* _WHAT YOU HAVE TO DO_
Here the job is to print only the lines from the one containing "Where should I" to the end of the entries, both included, exactly as they stand, with pictures excluded.
[SUPPLIED INFORMATION]
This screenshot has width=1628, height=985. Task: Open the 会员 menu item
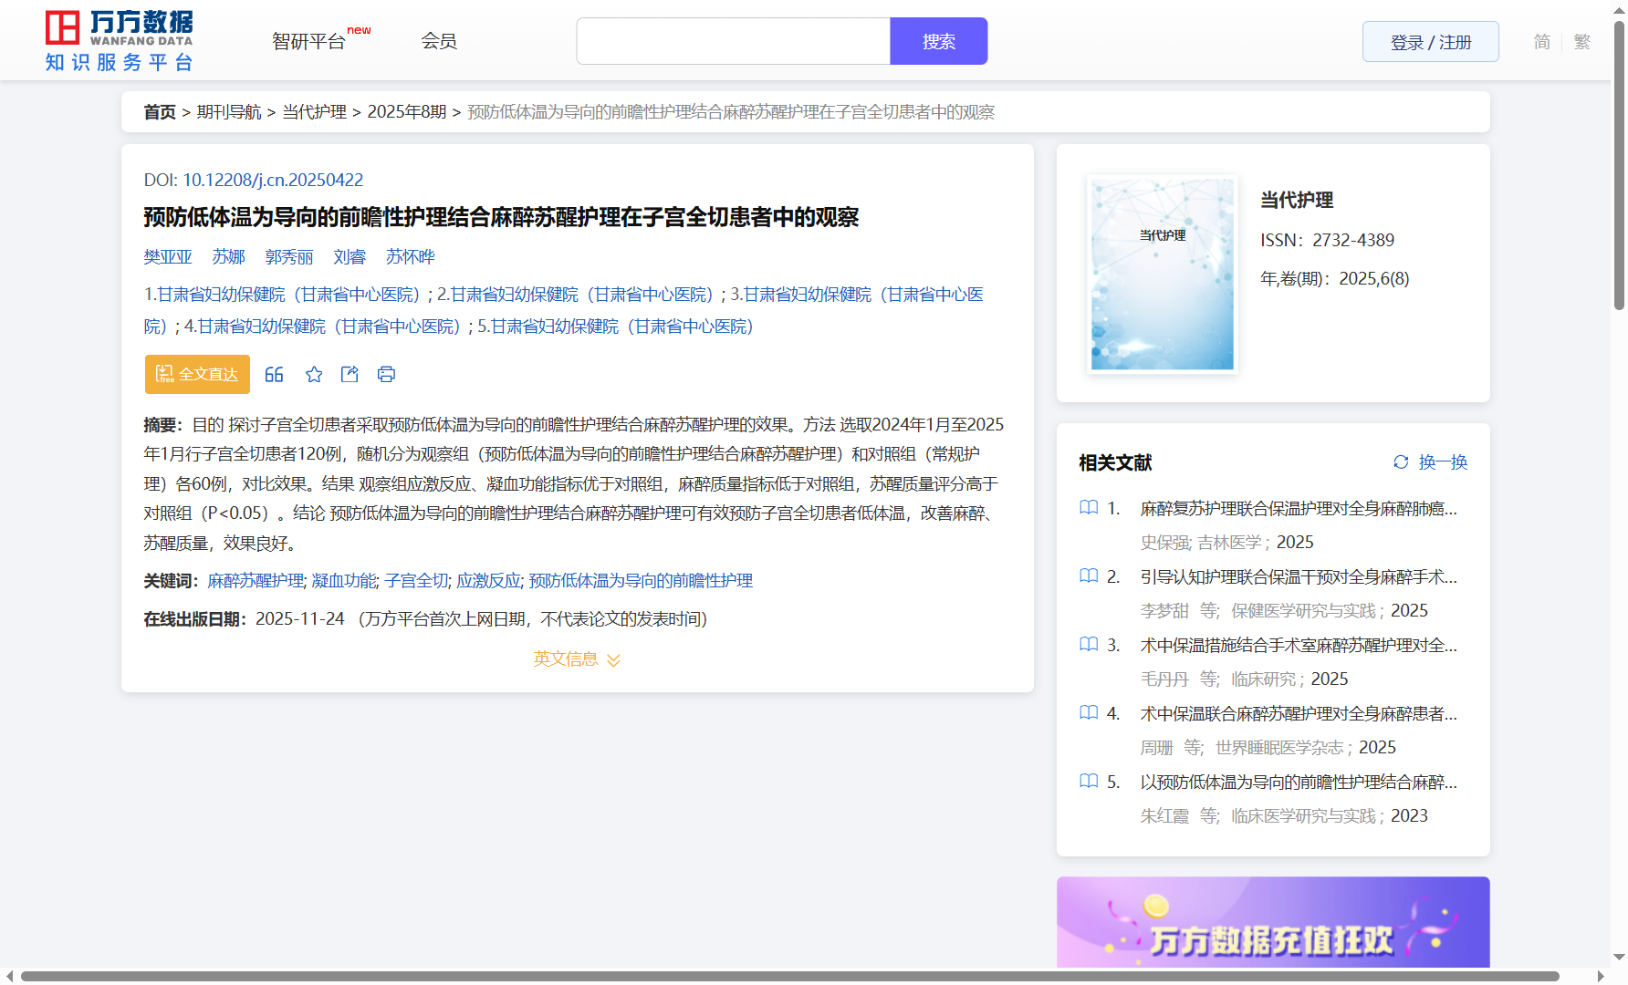(x=439, y=41)
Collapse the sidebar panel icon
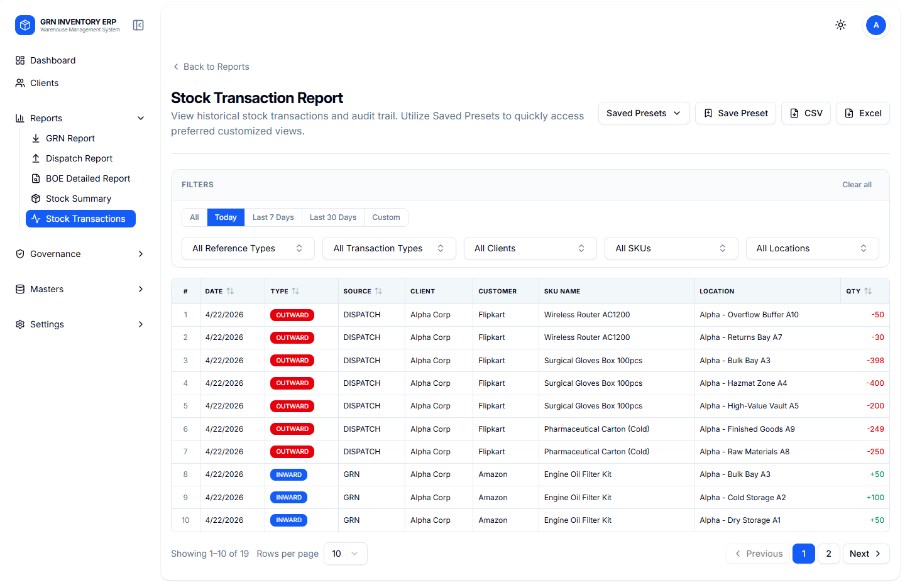 (138, 25)
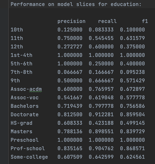
Task: Click the 7th-8th precision value 0.066667
Action: 70,72

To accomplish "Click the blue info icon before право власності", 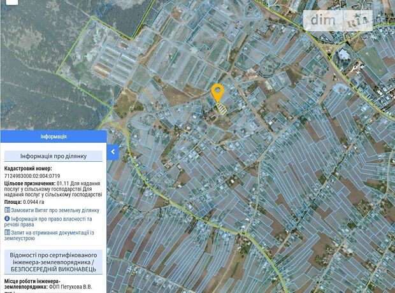I will coord(7,218).
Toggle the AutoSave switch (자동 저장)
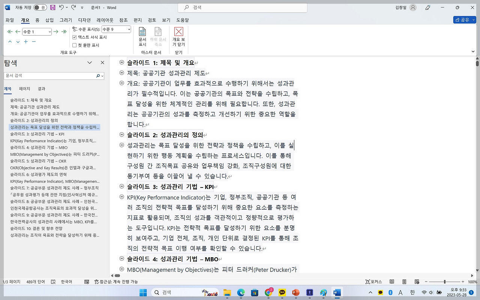This screenshot has height=300, width=480. point(40,8)
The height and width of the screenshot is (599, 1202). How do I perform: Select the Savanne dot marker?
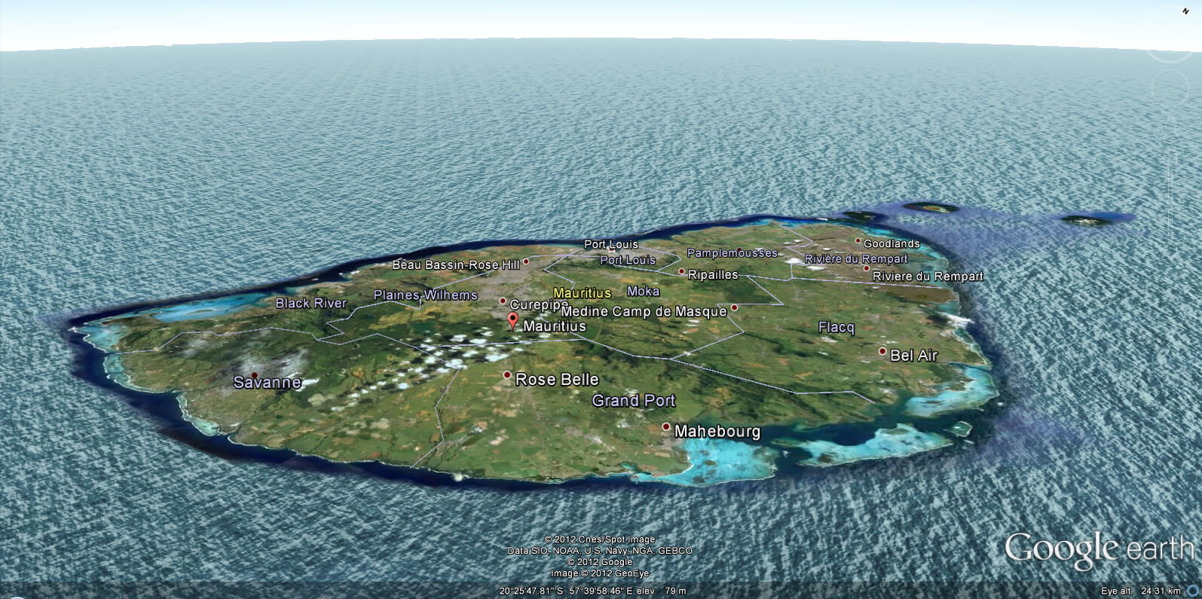coord(254,375)
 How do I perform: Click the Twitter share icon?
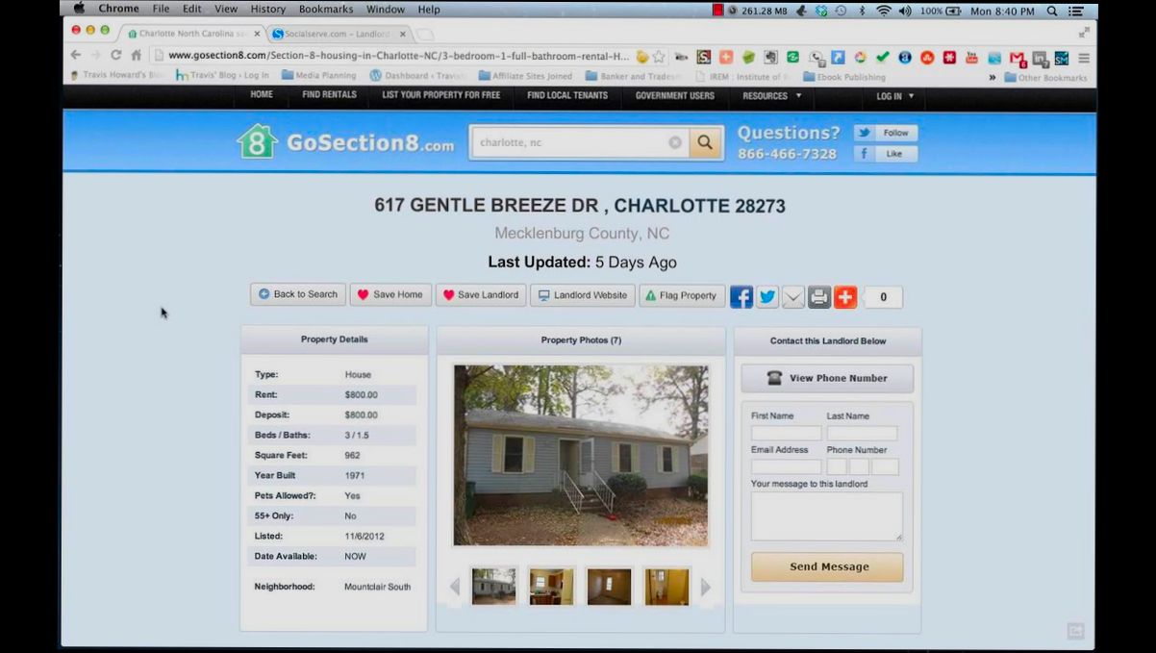point(766,297)
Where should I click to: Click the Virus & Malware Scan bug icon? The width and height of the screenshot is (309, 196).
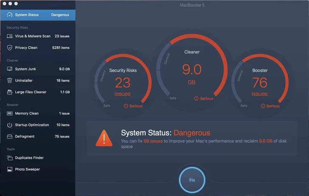[10, 36]
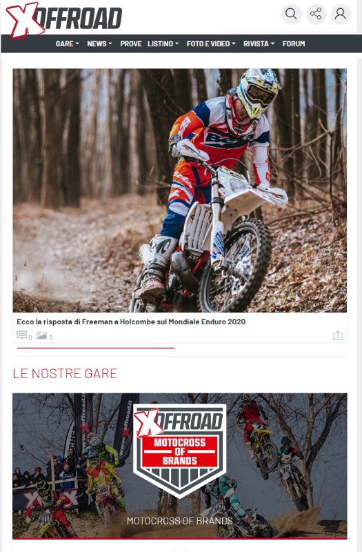Click the share icon in header
The height and width of the screenshot is (552, 362).
tap(316, 14)
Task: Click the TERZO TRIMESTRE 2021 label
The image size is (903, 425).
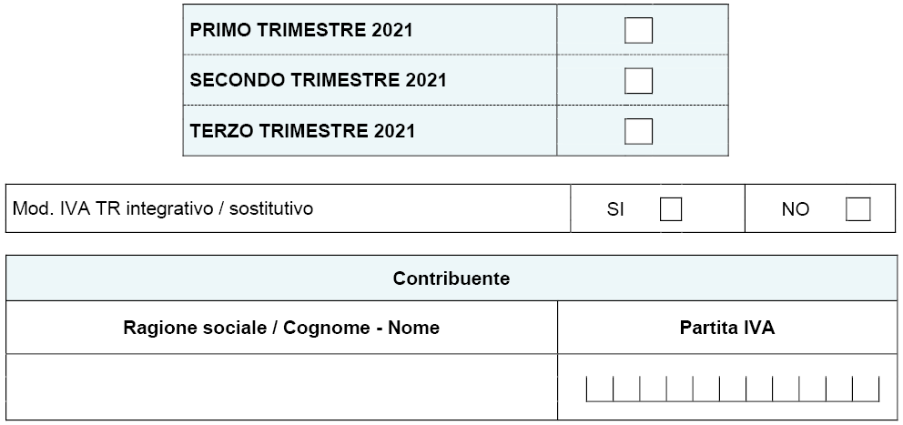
[/SUPPLIED INFORMATION]
* _TASK SOLUTION_
Where should I click to: Click the Virus & Malware Scan bug icon? The width and height of the screenshot is (309, 196).
[10, 36]
Click the share icon in header
The height and width of the screenshot is (552, 362).
tap(316, 14)
Task: Click the TERZO TRIMESTRE 2021 label
The image size is (903, 425).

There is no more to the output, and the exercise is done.